■ Document text:
=-=-=-=-=
High Court Madhya Pradesh High Court

Mithlesh And Ors. vs Brijendra Singh Baghel And Ors. on 12 July, 2006

Madhya Pradesh High Court
Mithlesh And Ors. vs Brijendra Singh Baghel And Ors. on 12 July, 2006
Author: A Gohil
Bench: A Gohil, S Samvatsar


JUDGMENT

Abhay Gohil, J.

1. The claimants have filed this appeal under Section 173 of the Motor Vehicles Act, 1988, against the award passed on 12.4.2002 by Fifth Additional Motor Accidents Claims Tribunal, Gwalior in Claim Case No. 86 of 2001 for enhancement of compensation as well as for setting aside the finding of exonerating the insurance company from its liability as the deceased was travelling on mudguard of tractor.

2. The brief facts of the case are that the deceased Parmal Singh was a young man aged about 25 years. He was a skilled mason. On 9.7.2001 the deceased has gone on tractor No. MP 07-H 9845 for taking sand from Govinda Ghat, Pichhor, on tractor-trolley. While tractor was returning after taking sand between the intervening night of 9/10.7.2001, tractor met with an accident. Tractor was being driven by respondent No. 1, who was driving it rashly and negligently. On the culvert near Chuk-ghai Ki Nariya the said tractor-trolley turned turtle. Parmal Singh came under the vehicle and died. The incident was reported to P.S., Bijora, where crime was registered and charge-sheet was filed. Widow of the deceased and his parents have filed claim petition before Claims Tribunal. Claims Tribunal found that the accident took place due to rash and negligent driving and the deceased died. Tribunal has also recorded a finding that it has not been proved that the driver was having valid driving licence and also found that there is a breach of the conditions of the policy, though awarded compensation of Rs. 1,96,700 against the respondent Nos. 1 and 2, but exonerated the insurance company from its liability. Tribunal considered Exh. D2, which is a carbon copy of the original copy and Exh. D3, which is a certified copy, in which it has been mentioned that the said tractor was insured for agricultural use. Therefore, it was held that the tractor was insured for only agricultural purposes and held that because it was not being used for agricultural purpose and was being used for other than agricultural purpose, therefore, the respondent No. 2 committed a breach of the terms and conditions of the policy and held that insurance company is not liable. His income was considered as Rs. 1,800 p.m. and dependency was considered as Rs. 1,200 p.m. and the multiplier of 13 was applied and awarded the aforesaid compensation, against which the claimants have filed this appeal.
=-=-=-=-=
■ Jobs:
- a) Using the judgment, decide whether each statement agrees with it: (i) the deceased was a skilled mason; (ii) the tractor-trolley turned turtle on a culvert near Govinda Ghat; (iii) the Tribunal applied a multiplier of 15. For each, answer yes or no and quote the words of the judgment that decide it.
- b) Reproduce the part of the judgment that begins at the words "1. The claimants" and stops after the words "mudguard of tractor.".

■ Data records:
=-=-=-=-=
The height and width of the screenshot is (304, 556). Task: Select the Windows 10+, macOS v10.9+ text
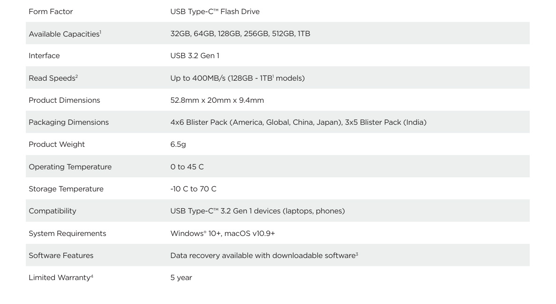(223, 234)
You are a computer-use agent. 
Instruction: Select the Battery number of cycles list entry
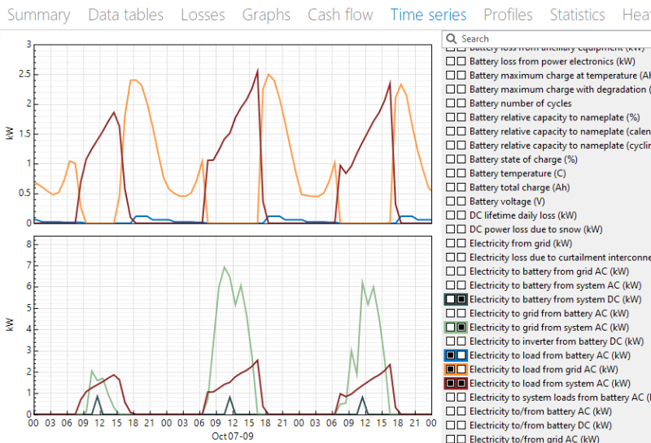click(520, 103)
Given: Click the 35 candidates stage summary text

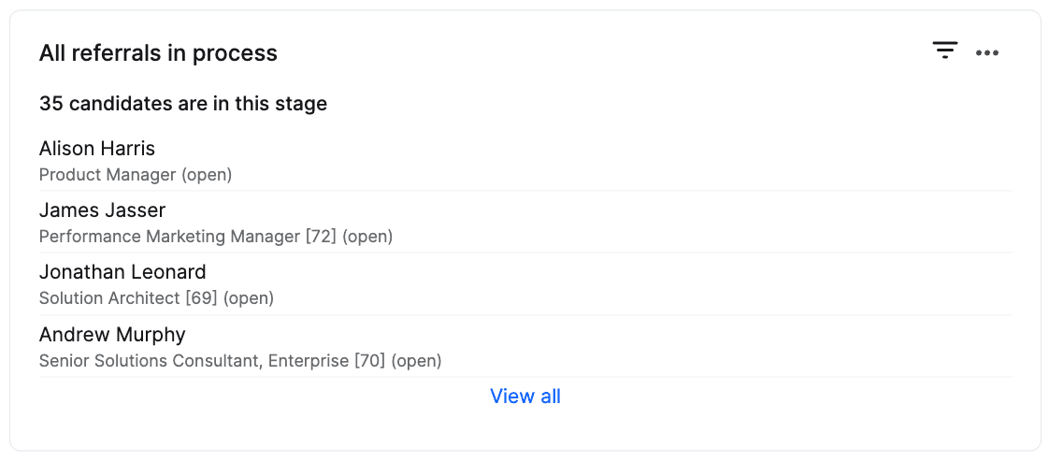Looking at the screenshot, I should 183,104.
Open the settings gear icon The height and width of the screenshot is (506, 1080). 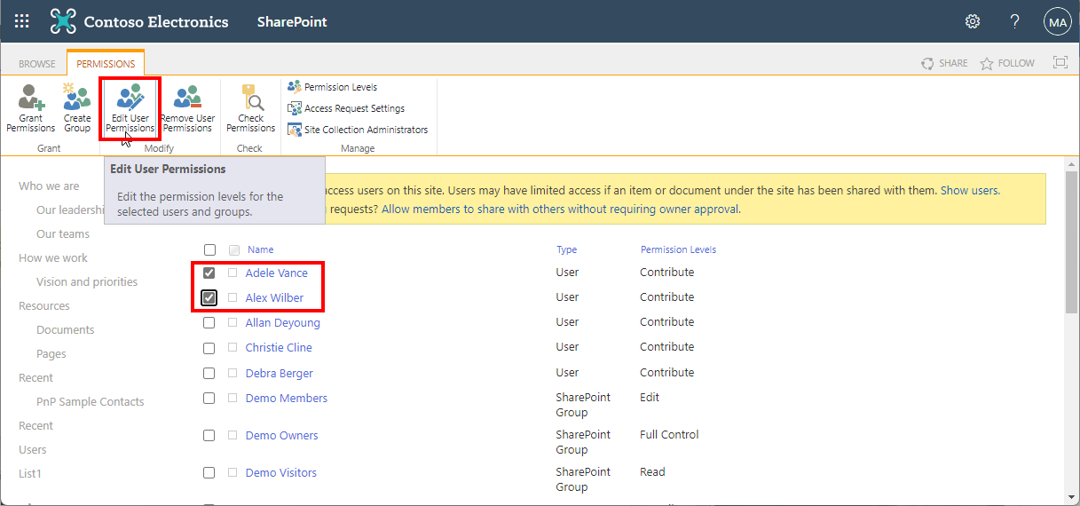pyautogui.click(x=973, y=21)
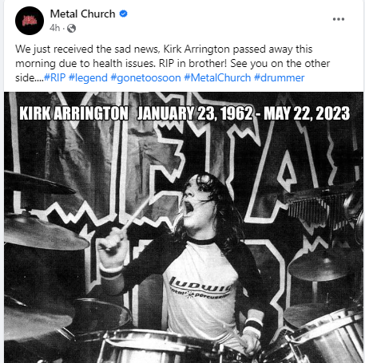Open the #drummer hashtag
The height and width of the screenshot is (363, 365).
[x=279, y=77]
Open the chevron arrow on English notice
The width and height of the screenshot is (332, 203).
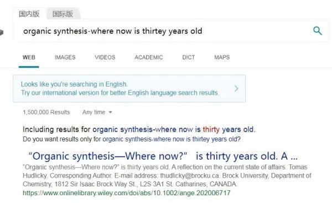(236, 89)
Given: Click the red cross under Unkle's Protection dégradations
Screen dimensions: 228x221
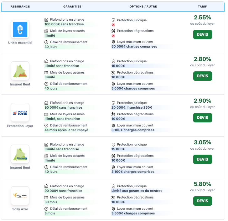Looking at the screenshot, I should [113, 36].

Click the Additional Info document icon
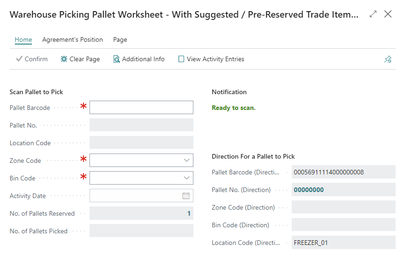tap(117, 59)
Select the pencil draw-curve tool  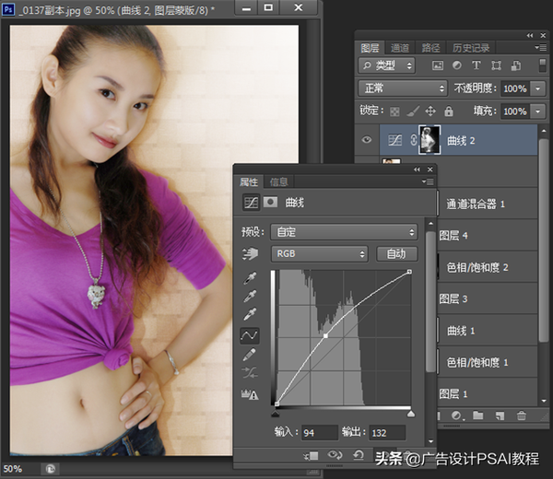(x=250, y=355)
=-=-=-=-=
■ Responses to the exercise:
- a)
(i) Yes: "He was a skilled mason."
(ii) No: "On the culvert near Chuk-ghai Ki Nariya the said tractor-trolley turned turtle."
(iii) No: "the multiplier of 13 was applied"

- b)
1. The claimants have filed this appeal under Section 173 of the Motor Vehicles Act, 1988, against the award passed on 12.4.2002 by Fifth Additional Motor Accidents Claims Tribunal, Gwalior in Claim Case No. 86 of 2001 for enhancement of compensation as well as for setting aside the finding of exonerating the insurance company from its liability as the deceased was travelling on mudguard of tractor.